元NFL選手アーロン・ヘルナンデスは重度のCTE(慢性外傷性脳症)だった

元NFL選手アーロン・ヘルナンデスは重度のCTE(慢性外傷性脳症)だった
 ワシントンポスト紙2017年11月9日付
“Aaron Hernandez suffered from most severe CTE ever found in a person his age”

米ナショナルフットボールリーグ(NFL)ペイトリオッツの元選手、アーロン・ヘルナンデスは、これまでに報告されている同年代患者の中で最も重度な慢性外傷性脳症(CTE)を患っており、意思決定、判断、認知に大きな影響を及ぼす損傷が判明した。ボストン大学の研究者が木曜日に発表した。

ボストン大学CTEセンターは、慢性外傷性脳症(CTE)疾患を10年以上研究している。CTEセンター所長のアン・マッキー医師は、「へルナンデスの脳は死亡直後で保存状態が良く、27歳の疾患を調べる貴重な機会である。研究に大きな貢献をしてくれる。」と語った。

ヘルナンデスはペイトリオッツの主力タイトエンド(TE)であった。2013年にオディン・ロイド殺人罪で終身刑の判決を受け、マサチューセッツ刑務所に服役中だったが、今年4月にシーツで首を吊って自殺した。

ヘルナンデスは悪評高い選手であったが、CTEがステージ3(最重症はステージ4)と判明して、スポーツ最大の健康リスクを結びつける診断結果となった。
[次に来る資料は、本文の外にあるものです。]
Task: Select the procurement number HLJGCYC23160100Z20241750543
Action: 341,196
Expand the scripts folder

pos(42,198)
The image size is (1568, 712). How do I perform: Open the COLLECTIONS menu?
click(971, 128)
「46歳以下の脳では初めて見る(非常に悪い)進行状態だった」とマッキー医師は述べている。このステージのCTEは、フットボールの脳しんとう問題、即ちプロ選手が早期リタイアを考える、息子たちがアメリカンフットボールを始めてよいか親が迷う、などの課題に新たな指標を与え、懸念を高めるだろう。

CTEセンターはヘルナンデスの年齢の脳の提供を受けることが少ないため、マッキー医師は「彼の脳があれだけの量のアメフトを行った27歳の脳を代表する例であるとは断言できない」と語った。しかし進行したCTEは憂慮すべきことだと述べた。
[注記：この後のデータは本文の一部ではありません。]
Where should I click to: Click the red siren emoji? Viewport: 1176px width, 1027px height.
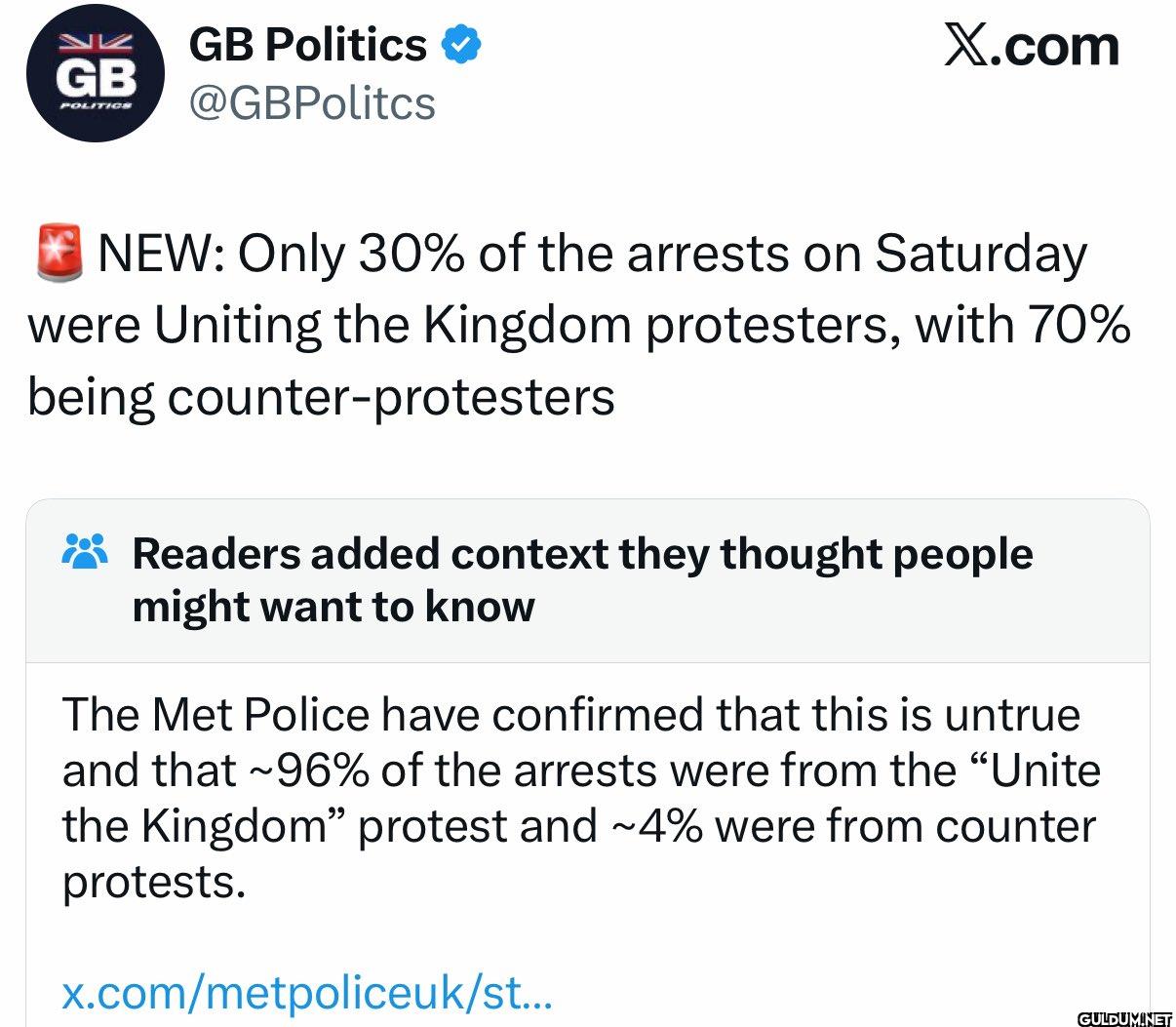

「この年齢層では彼の脳は最も深刻な症状を示している。」とマッキー医師は語った。「若い選手たちに疾患の加速があるのかどうか懸念される。選手が以前より攻撃的なプレーをするためか、または若年からプレーを開始しているためかは私たちにはわからない。しかしこの症例を見ると、病変による破壊が若者にあることがわかる。」

マッキー医師は木曜日の会議で、ヘルナンデスの脳とCTEの無い脳サンプルをスライドで比較した。健康な脳サンプルが白色に対し、ヘルナンデスの脳はタウ・タンパク質に関連した黒いスポットや脳の萎縮が見られた。またヘルナンデスの脳は、よい行動の選択や意思決定に影響を与える前頭葉に大きなダメージを受けていた。新しいスライドがプロジェクターで映されると、医師や出席者らが息を飲む場面もあった。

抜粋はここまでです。